--- TEXT SHOWN ---
#####

Around 5% of the country’s total population was cohabiting couples who do not live with a child under 18, and around 29% of the total population are married couples who do not live with a child under 18, according to 2022 American Community Survey data. Among unmarried couples, that figure is slightly up from 2019.. when 4.4% of the population was cohabiting couples not living with a child under 18. The US Census Bureau also finds that the aging population is increasingly childfree — as of 2018, over one in seven women were childless by the time they were between the ages of 40 and 44. That’s higher than the one in 10 women who were in the same boat as of 1976… A Pew survey found that 44% of non-parents ages 18 to 49 said they were not likely or not at all likely to have kids someday — up from 37%.

But what is the DINK existence really like? 

Well, this week there has also been, for whatever reason, a sudden surge in TikTok videos promoting this lifestyle. Most of them follow the same format, which looks like this: 

Yes, well I’m a SISK — single income, six kids — and I can do you one better. I make no excuses to leave a party, because I don’t go to parties in the first place. But I guess that has more to do with being ASWK — anti social with kids. Which isn’t much different from being ASWOK — anti social without kids. In any case, you may notice that most of the things they’re bragging about — besides the ability to leave social gatherings when they want to, which I guess they imagine for some reason is something parents aren’t able to do? — but most of the things all revolve around their increased ability to buy stuff.

And this is a theme that runs through basically all of the DINK propaganda. Watch:

Yes, we’re dinks. We can buy things. We can consume. Look at all the consuming we do. We are such dedicated consumers. You dumb parents with your dumb children can’t possibly devote as much of your life to buying and eating, which is literally the only thing we care about in this world. 

This is the message, over and over again. Another example:

As you’re probably noticing, these people apparently have a weird preoccupation with Costco. They are making videos providing unsolicited lists of the things that make their lives fulfilling and somehow Costco makes the cut. Continuing:

 

Okay this Costco thing is really getting out of control. But let’s watch one more video: 

Alright, enough with Costco. I like to buy cereal wholesale, too, but I’m not going to make it my whole identity. Let’s get a grip.

#####

--- DATA BLOCK ---
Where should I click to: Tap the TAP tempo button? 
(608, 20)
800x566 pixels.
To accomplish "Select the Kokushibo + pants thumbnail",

#####

--- DIRECTION ---
Transcribe the passage of the commentary on DINK couples above between "And this is" and "in this world.", inclusive, word for word.

--- SOLUTION FOR THIS PROBLEM ---
And this is a theme that runs through basically all of the DINK propaganda. Watch:

Yes, we’re dinks. We can buy things. We can consume. Look at all the consuming we do. We are such dedicated consumers. You dumb parents with your dumb children can’t possibly devote as much of your life to buying and eating, which is literally the only thing we care about in this world.